I may whine about the endless chasing after paper lately, but these errors and omissions stem from those submitting the forms. The recent mistakes making me crazy are happening long before anyone official gets involved. The program folks are the ones telling me what everyone else messed up, which sort of goes against the stereotypical complaint about government bureaucracy creating problems. So far, the mistakes all occur long before any public employee gets involved.

Not to belabor the point, but... my physical form was filled out and detailed lab and other test data were attached (though it took many phone calls and trips to the office to get them sent out). And only one question on the onerously-long form was left out: Candidate has no health conditions prohibiting her from travel? Only one question missing. Unfortunately, it's the bottom line. Oh, well. I'd have been asleep by that one if I'd been responsible for completing the form.

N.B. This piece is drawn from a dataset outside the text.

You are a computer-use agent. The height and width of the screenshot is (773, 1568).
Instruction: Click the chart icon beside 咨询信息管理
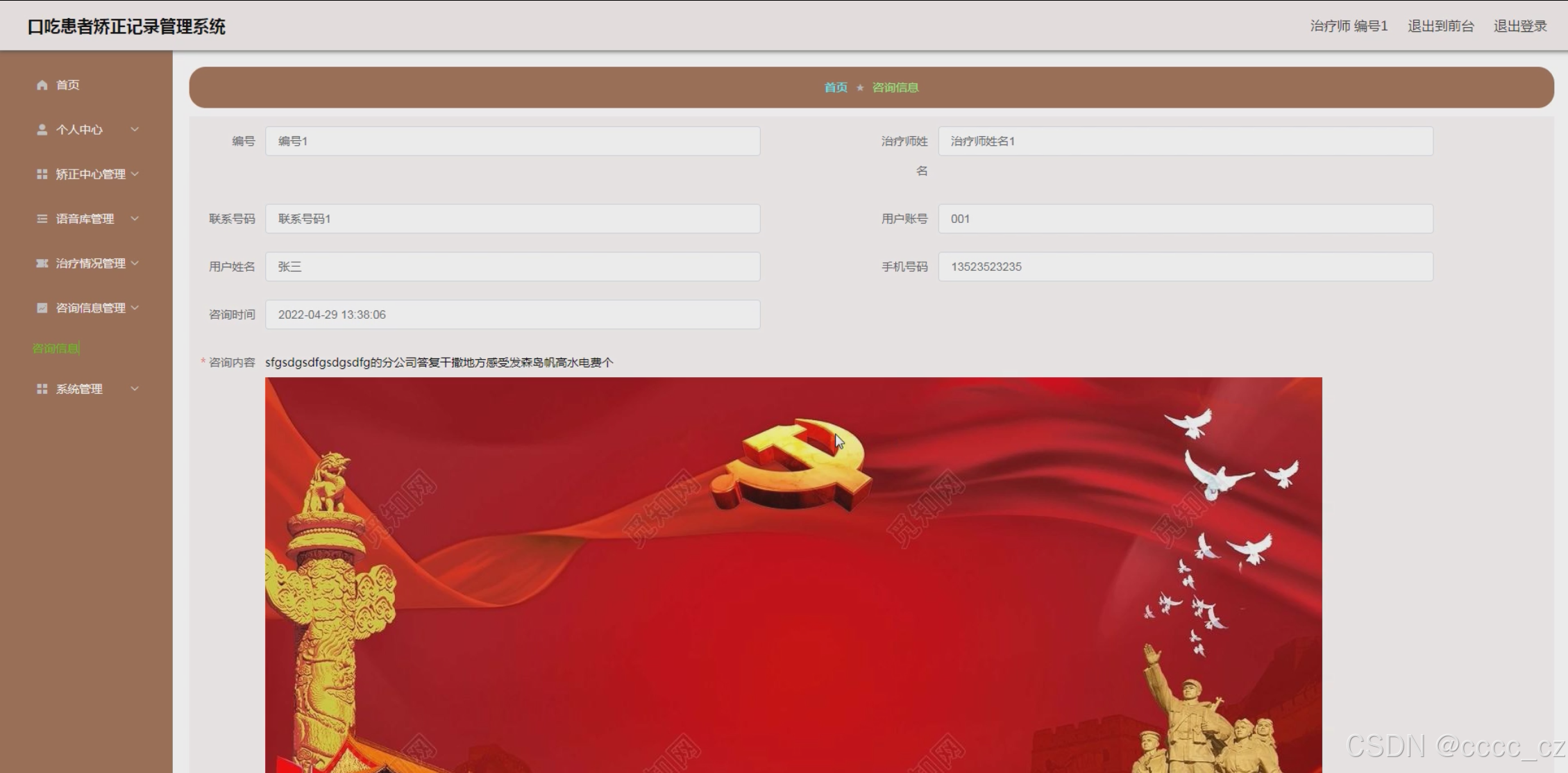point(42,308)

Enough complaining. I'm going to see if I can convince S to let me do what comes naturally: worry about his sniffle. Then I'm off to bed, so today is done. That means: 17 days. (It's scary to even type such a small number.)

Last thing: better maps coming soon (read: when I get a sec).

Tuesday, February 2, 2010

Tough to Leave New York

Life became so complicated so quickly.

The other day I was saying, "...if we go..." Now, we're looking at less than three weeks. Eighteen days, but who's counting?

I know that all the nonsense preventing us from going, then finally clearing the 'poison' to begin the adventure, made the real countdown very short. Suddenly it's less than three weeks to lift off and I'm trying not to crumble.
C and I wanted to go to NY to see family since November. We missed Thanksgiving, spending two weeks in bed staring at re-runs, too fried by flu to be disappointed. When we became human again, we wanted our time back. This long weekend was our first chance. Unfortunately, it's also our see-you-in-six-months (or more) visit.

We aree having fun, no doubt, but it's also leaving me weepy when I least expect it. 

I'm eager to install phones at 25, but can't get them in a hurry. Jane tells me stories with names that I desperately want to check in archival databases, but when will I have time? There are so many books and articles that I should have read by now, but I won't get to. The house is a wreck.  I want to do so much for N & S before I leave. Steve should not have to dig himself out from the disaster we leave behind... AND, I have to file the taxes.

Not to mention packing!

But wait. Certain things are coming together unexpectedly. 

Sandals: I've searched high and low, ordered from the net and failed. Then, Bea takes us to Tip Top and ... "No. We don't get those until late February." Yet,  when the nice man is convinced we are serious he searches the basement and... Yup. Sandals.

Orissa: Things are not coming together so easily for our adventures in Orissa. Disappointing and a little scary, since we haven't even arrived yet. Then Paul arrives. He's here to cut hair, not to work travel miracles. Or is he? Turns out he's got contacts in Tamil Nadu. (An early plan had us there for over a month, but those contacts didn't pan out.) Perhaps we'll go there instead?! Or - if we are really blessed - both.

Skirts: After many tries, Bea found a long, light-weight skirt for C. But nothing for M. Then, tonight, Jane mentions that she has not one, but two, long skirts, large enough for me. 

I try to be up-beat. There is so much to be positive about. Still, I hate thinking I will be away from my people. Oddly, they are the ones making this all work. Contradictory and way too complicated. No, complicated isn't the right word. I'm struggling with missing those I love (even before leaving) while they are helping me go... proving, again and again, why I love them and why I'm missing them... now... and for real, later.